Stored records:
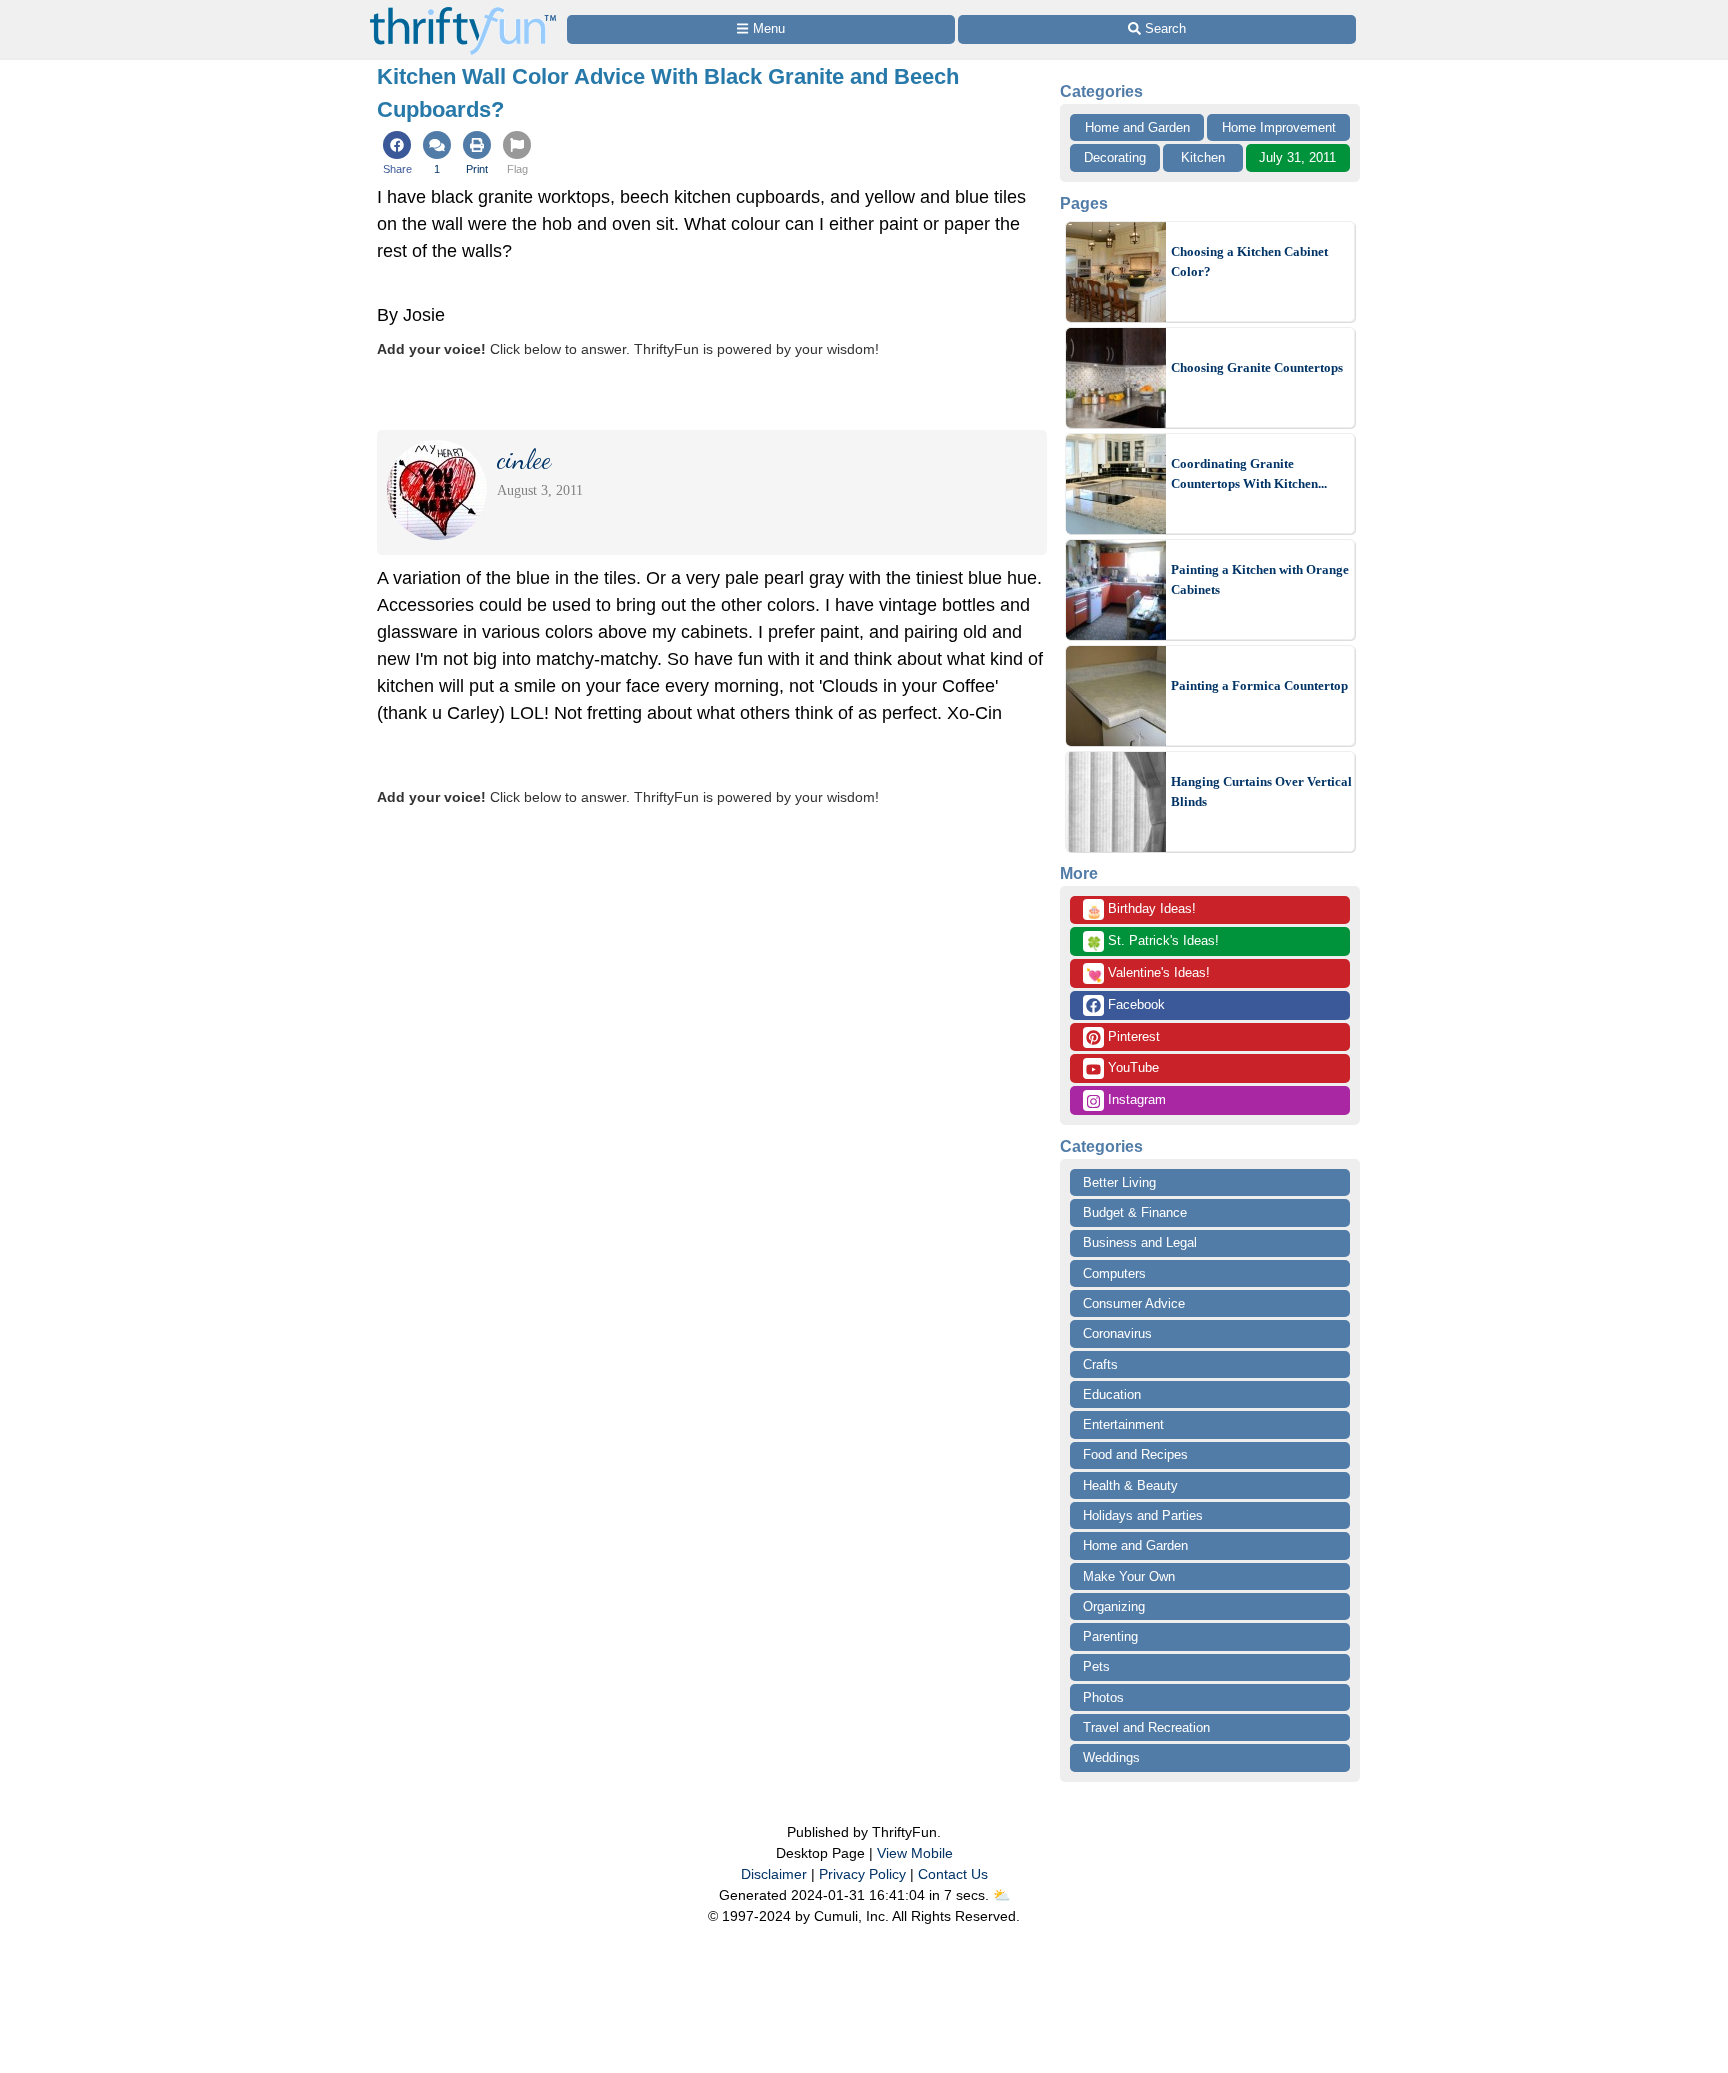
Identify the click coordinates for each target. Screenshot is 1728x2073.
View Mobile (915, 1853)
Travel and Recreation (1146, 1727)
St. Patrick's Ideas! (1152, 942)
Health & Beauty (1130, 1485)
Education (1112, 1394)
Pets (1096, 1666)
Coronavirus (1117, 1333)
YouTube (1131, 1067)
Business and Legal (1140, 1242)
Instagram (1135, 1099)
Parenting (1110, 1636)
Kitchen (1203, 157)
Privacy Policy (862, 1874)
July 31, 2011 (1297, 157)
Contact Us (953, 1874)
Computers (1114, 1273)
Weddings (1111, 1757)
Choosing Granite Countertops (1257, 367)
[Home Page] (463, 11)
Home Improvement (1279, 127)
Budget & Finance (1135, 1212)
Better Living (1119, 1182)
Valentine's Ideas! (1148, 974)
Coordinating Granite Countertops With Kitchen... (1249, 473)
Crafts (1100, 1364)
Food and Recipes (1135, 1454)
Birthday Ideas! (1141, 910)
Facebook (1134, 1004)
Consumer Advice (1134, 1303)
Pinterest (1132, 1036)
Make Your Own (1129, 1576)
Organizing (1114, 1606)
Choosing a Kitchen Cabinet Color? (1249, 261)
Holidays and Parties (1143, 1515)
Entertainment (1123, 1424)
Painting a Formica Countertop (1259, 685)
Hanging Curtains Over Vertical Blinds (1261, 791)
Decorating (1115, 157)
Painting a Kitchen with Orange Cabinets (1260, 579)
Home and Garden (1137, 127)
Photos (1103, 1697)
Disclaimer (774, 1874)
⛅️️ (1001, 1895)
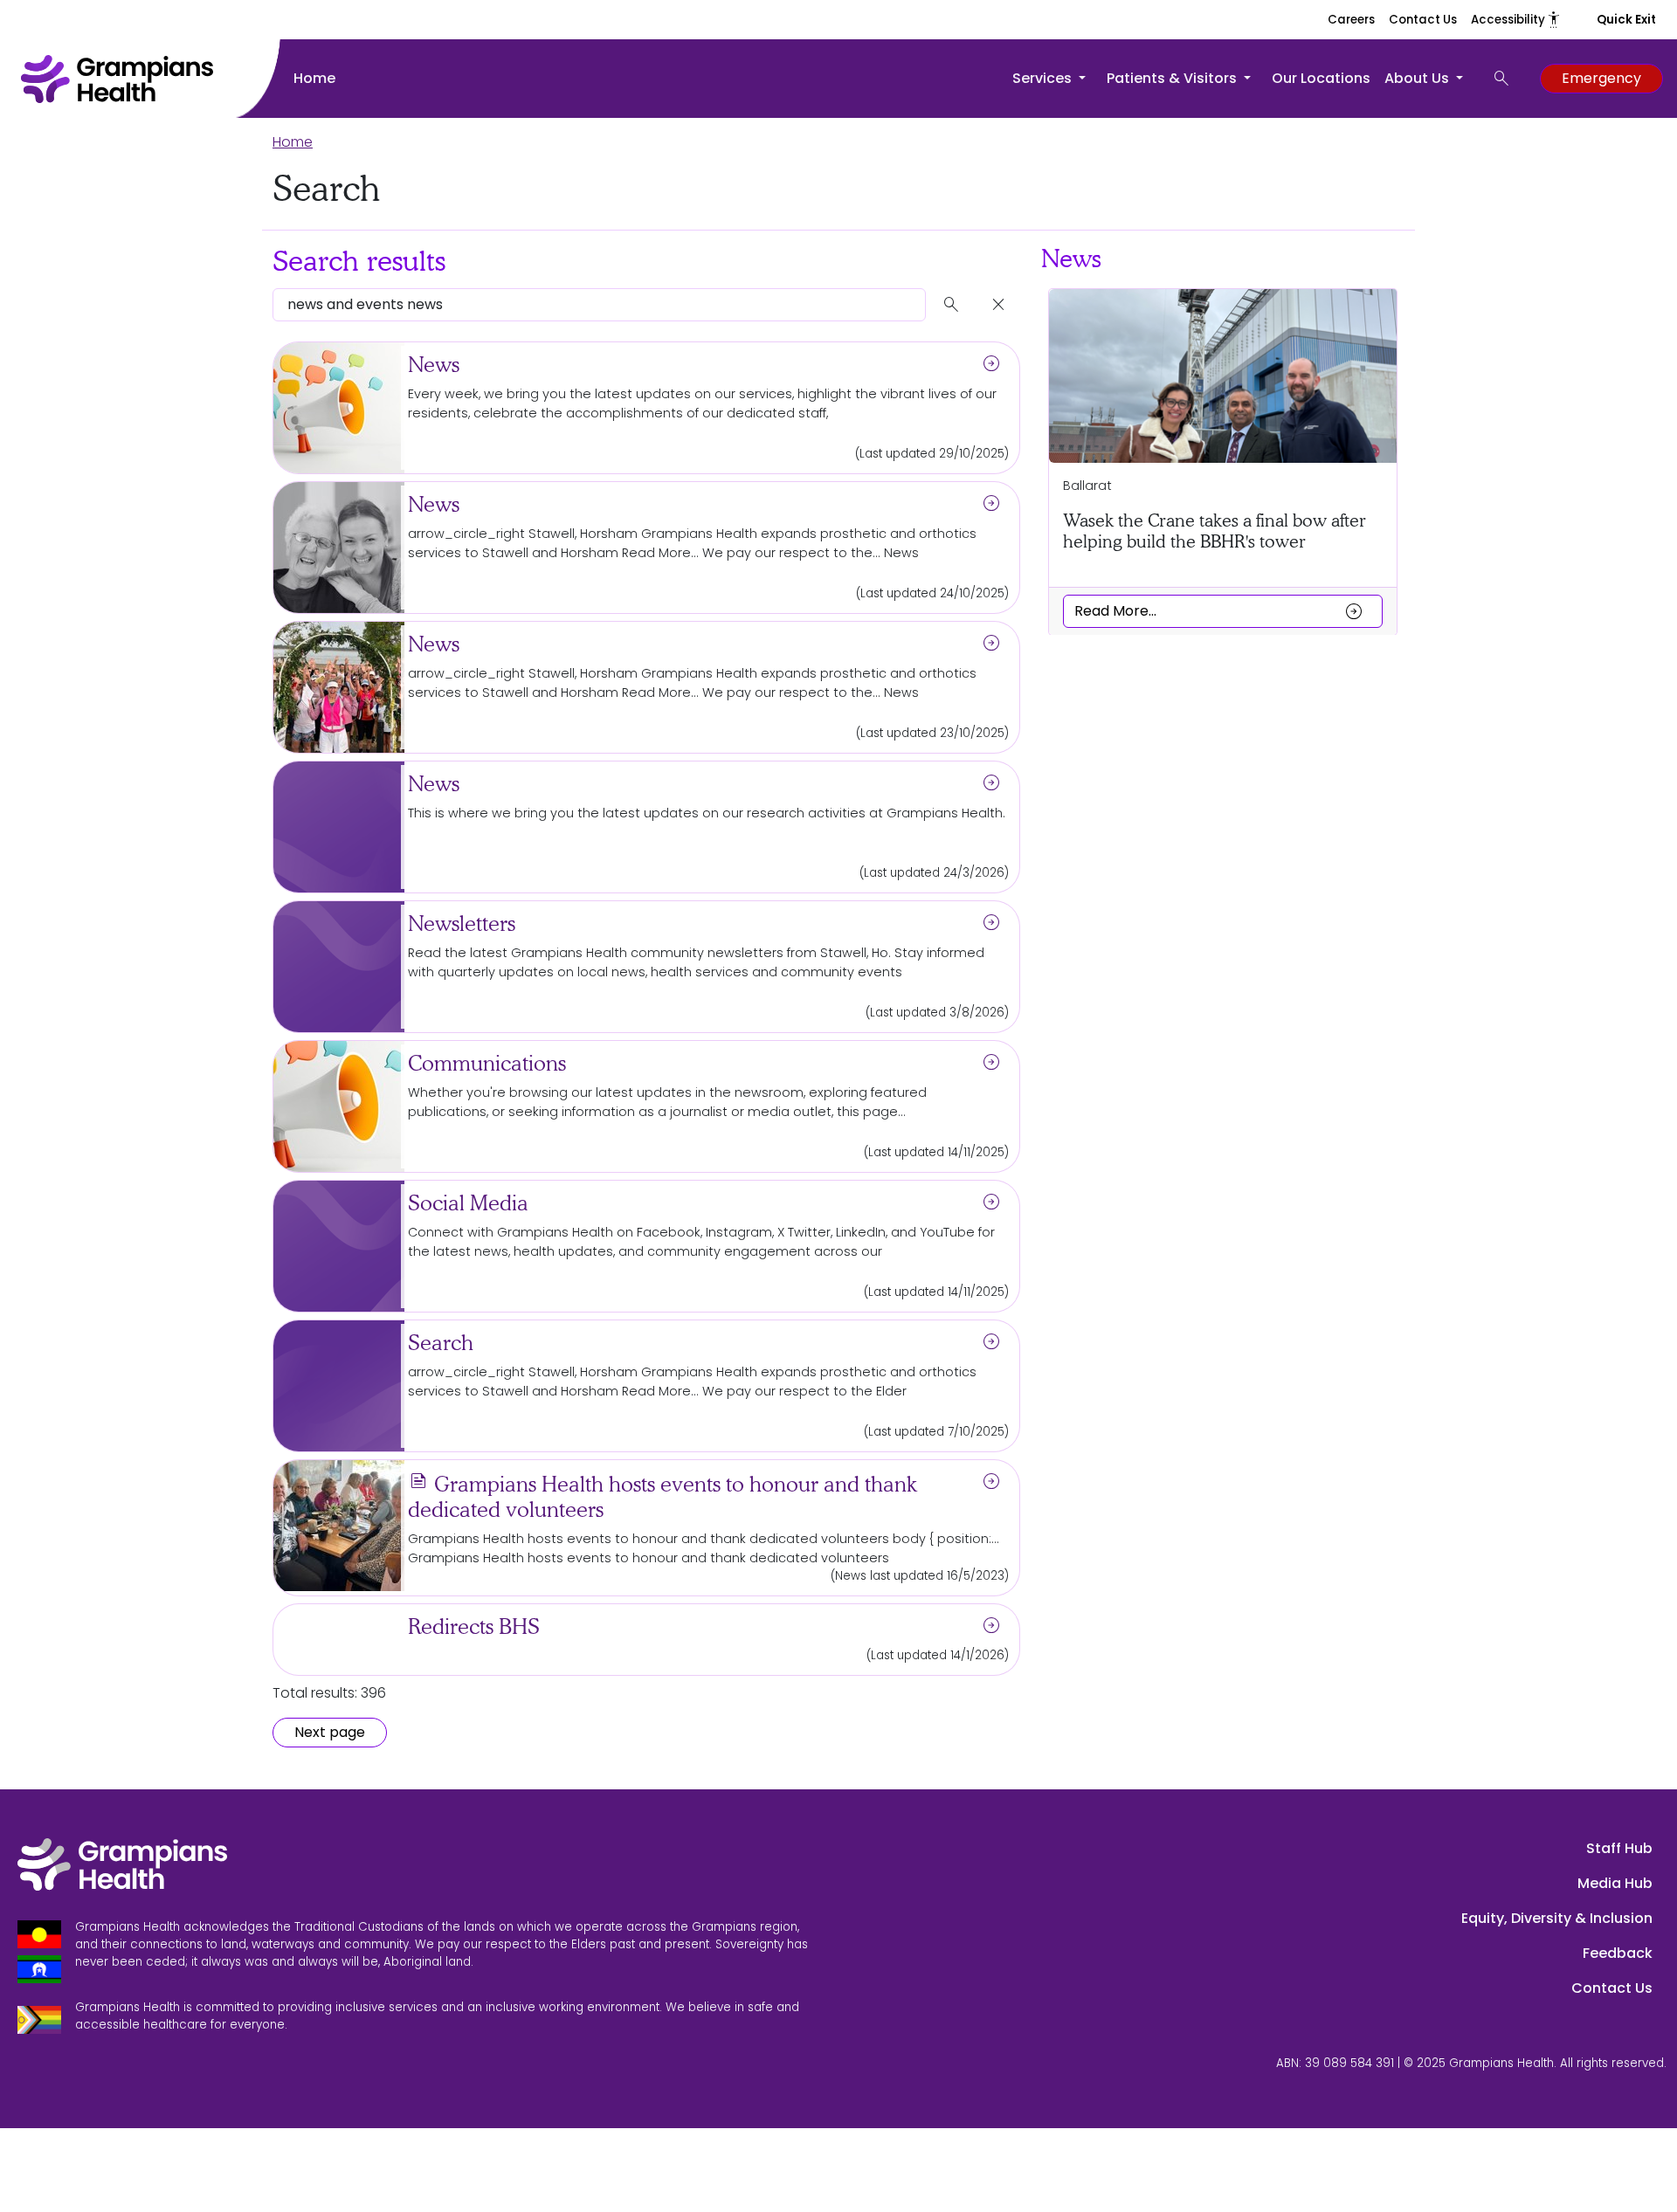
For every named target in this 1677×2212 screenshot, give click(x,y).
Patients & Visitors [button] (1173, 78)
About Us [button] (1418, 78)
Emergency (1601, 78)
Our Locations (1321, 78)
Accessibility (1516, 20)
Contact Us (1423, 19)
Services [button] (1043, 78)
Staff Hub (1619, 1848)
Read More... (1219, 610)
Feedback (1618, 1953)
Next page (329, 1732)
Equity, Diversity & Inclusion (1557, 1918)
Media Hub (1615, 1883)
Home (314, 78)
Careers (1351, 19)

Try it - Your copy of the data above should match it exactly, apart from the images.

Response to the exercise -
Identify the click coordinates for each target. Screenshot is 1728x2073.
View Mobile (915, 1853)
Travel and Recreation (1146, 1727)
St. Patrick's Ideas! (1152, 942)
Health & Beauty (1130, 1485)
Education (1112, 1394)
Pets (1096, 1666)
Coronavirus (1117, 1333)
YouTube (1131, 1067)
Business and Legal (1140, 1242)
Instagram (1135, 1099)
Parenting (1110, 1636)
Kitchen (1203, 157)
Privacy Policy (862, 1874)
July 31, 2011 (1297, 157)
Contact Us (953, 1874)
Computers (1114, 1273)
Weddings (1111, 1757)
Choosing Granite Countertops (1257, 367)
[Home Page] (463, 11)
Home Improvement (1279, 127)
Budget & Finance (1135, 1212)
Better Living (1119, 1182)
Valentine's Ideas! (1148, 974)
Coordinating Granite Countertops With Kitchen... (1249, 473)
Crafts (1100, 1364)
Food and Recipes (1135, 1454)
Birthday Ideas! (1141, 910)
Facebook (1134, 1004)
Consumer Advice (1134, 1303)
Pinterest (1132, 1036)
Make Your Own (1129, 1576)
Organizing (1114, 1606)
Choosing a Kitchen Cabinet Color? (1249, 261)
Holidays and Parties (1143, 1515)
Entertainment (1123, 1424)
Painting a Formica Countertop (1259, 685)
Hanging Curtains Over Vertical Blinds (1261, 791)
Decorating (1115, 157)
Painting a Kitchen with Orange Cabinets (1260, 579)
Home and Garden (1137, 127)
Photos (1103, 1697)
Disclaimer (774, 1874)
⛅️️ (1001, 1895)
For every named target in this 1677×2212 screenshot, give click(x,y).
Patients & Visitors [button] (1173, 78)
About Us [button] (1418, 78)
Emergency (1601, 78)
Our Locations (1321, 78)
Accessibility (1516, 20)
Contact Us (1423, 19)
Services [button] (1043, 78)
Staff Hub (1619, 1848)
Read More... (1219, 610)
Feedback (1618, 1953)
Next page (329, 1732)
Equity, Diversity & Inclusion (1557, 1918)
Media Hub (1615, 1883)
Home (314, 78)
Careers (1351, 19)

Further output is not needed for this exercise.